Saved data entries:

+ + + + + + +

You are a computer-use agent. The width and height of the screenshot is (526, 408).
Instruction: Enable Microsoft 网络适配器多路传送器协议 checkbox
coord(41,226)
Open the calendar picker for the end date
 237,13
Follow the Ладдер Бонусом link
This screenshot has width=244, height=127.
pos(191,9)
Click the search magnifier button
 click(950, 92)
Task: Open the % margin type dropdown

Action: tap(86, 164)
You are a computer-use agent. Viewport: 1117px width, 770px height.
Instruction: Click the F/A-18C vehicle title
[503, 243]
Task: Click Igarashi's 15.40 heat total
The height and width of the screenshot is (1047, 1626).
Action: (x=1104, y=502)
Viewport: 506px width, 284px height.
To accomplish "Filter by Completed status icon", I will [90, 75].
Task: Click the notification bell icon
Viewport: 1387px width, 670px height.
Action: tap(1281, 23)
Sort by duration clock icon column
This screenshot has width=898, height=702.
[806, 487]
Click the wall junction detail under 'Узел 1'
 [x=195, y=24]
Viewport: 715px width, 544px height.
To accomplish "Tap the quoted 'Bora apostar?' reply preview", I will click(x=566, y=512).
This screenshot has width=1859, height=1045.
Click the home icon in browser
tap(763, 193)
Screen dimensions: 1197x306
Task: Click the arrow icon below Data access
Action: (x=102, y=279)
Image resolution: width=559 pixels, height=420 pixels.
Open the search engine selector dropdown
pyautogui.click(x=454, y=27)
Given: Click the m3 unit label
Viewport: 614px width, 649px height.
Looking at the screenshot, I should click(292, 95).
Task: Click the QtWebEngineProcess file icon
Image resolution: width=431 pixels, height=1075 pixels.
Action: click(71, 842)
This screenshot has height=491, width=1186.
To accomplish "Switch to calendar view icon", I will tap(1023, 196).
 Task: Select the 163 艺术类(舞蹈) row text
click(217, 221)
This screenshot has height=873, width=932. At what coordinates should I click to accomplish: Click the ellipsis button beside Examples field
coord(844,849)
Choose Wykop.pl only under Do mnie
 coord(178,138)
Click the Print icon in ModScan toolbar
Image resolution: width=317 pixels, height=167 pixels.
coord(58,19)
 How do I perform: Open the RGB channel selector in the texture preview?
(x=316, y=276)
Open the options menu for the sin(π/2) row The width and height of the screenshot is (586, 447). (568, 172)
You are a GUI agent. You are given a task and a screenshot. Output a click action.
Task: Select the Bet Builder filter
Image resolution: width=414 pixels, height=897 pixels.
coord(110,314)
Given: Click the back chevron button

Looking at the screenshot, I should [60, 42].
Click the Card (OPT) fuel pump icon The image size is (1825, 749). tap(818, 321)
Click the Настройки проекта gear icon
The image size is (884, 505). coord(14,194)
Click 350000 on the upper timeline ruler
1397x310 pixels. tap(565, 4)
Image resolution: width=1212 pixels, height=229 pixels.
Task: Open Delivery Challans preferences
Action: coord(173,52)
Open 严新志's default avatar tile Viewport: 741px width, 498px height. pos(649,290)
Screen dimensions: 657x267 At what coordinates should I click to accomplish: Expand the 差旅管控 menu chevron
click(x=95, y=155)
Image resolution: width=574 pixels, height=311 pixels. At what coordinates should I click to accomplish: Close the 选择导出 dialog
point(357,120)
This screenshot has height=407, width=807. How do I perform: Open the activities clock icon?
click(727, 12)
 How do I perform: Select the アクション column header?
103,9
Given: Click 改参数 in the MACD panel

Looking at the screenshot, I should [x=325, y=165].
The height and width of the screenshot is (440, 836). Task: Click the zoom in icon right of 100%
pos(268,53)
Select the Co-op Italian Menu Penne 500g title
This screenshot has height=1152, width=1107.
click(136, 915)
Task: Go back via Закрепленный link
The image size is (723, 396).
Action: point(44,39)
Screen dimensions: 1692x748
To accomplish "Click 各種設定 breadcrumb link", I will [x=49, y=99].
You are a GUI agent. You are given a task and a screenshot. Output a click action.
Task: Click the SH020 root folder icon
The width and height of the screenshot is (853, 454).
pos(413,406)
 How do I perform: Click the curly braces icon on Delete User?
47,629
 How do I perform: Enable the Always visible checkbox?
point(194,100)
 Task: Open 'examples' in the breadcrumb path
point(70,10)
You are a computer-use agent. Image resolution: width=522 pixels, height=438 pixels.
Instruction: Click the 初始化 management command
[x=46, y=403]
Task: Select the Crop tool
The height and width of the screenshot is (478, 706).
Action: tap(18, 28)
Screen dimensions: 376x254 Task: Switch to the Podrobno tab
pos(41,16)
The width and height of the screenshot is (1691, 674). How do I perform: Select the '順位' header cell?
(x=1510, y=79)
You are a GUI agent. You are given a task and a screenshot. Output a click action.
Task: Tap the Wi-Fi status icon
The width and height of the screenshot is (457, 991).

+ + + + + + +

• _Your objective_: Would you copy out each line of the records above where the word "will" occurs?

• _Expected answer_:
To accomplish "Filter by Completed status icon", I will [90, 75].
To accomplish "Tap the quoted 'Bora apostar?' reply preview", I will click(x=566, y=512).
To accomplish "Switch to calendar view icon", I will tap(1023, 196).
To accomplish "Click 各種設定 breadcrumb link", I will [x=49, y=99].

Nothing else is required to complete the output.